NEIGHBORS FORM CHOIR – 27 Nov 1997 P-D

The diverse Shaw neighborhood has formed the diverse All Shaw Community Choir. It is composed of 100 children and 50 adults who live, work or attend religious services in the neighborhood. The children come from Sherman Elementary School, St. Margaret of Scotland School and the Missouri School for the Blind. Formed to help build the community, the choir got a Danforth Foundation grant and has been rehearsing for more than a month. Its debut performance will be at 7 p.m. Monday at St. Margaretof Scotland Church, 3854 Flad Avenue.

CLEANING UP – TEAM SWEEP’S YOUNG VOLUNTEERS PICK, PULL AND PLANT TO HELP IMPROVE NEIGHBORHOODS – 30 Sep 1997 P-D

Youngsters in St. Louis are getting the chance to improve the appearance of the neighborhoods they live in.

Team Sweep is an up-and-coming program that encourages youngsters to clean up their own communities. Nearly every weekend this fall youngsters can be seen picking up trash, pulling up weeds, planting flowers and shoveling debris in neighborhoods from Shaw to Lewis Place.

The youngsters – all volunteers – range in age from 8 to 14. The program’s accomplishments are easy to see.

“There used to be bags of trash ripped open by dogs. There were used diapers, half-eaten fruit, and junk everywhere,” says Susan Turk, an adult volunteer team leader in the Shaw neighborhood, where she also lives. Thanks to Team Sweep’s efforts, Flad and Cleveland streets look serene.

Team Sweep is growing. It has expanded from a pilot program in Forest Park Southeast two years ago to a citywide program with eight sites. A local law enforcement block grant and private donations pay for the program.

The groups meet most Saturday mornings, and are usually made up of two or three adults and six to 12 children.

Matthew Baskett is a third-grader at Mason Elementary School. For weeks he and his brothers have shown up on Saturdays to help the Shaw group. Much of the cleanup takes place in the alley behind their house. What motivates Matthew to skip Saturday cartoons?
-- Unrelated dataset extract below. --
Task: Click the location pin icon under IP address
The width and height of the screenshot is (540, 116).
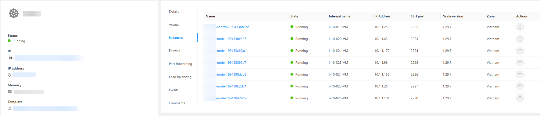Action: (x=9, y=75)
“I like the people,” he said. “And we get to go to neat places.”

On Sept. 6, 200 youngsters, along with 60 adult volunteer coordinators, took a free trip to Six Flags, with a steak dinner.

“I believe in motivational perks,” said Velma Bell, the program director. The kids will also get the chance to attend a recognition ceremony soon with food, magicians, storytellers and possibly the mayor.

Tiffany Lovings, an eighth-grader, said she’s met a lot of new people and the neighborhood is cleaner since they started the program.

Last week members of the Shaw group finished their work in about an hour, then stayed around to drink sodas and hang out. Turk says this isn’t unusual. She says the program has more than fulfilled initial expectations.

“Our goals were to clean up the neighborhood and give the kids something to do on the weekends. What we didn’t know was that the block would become such a tight community, like a village. Now, the moms are talking and the kids are playing together.”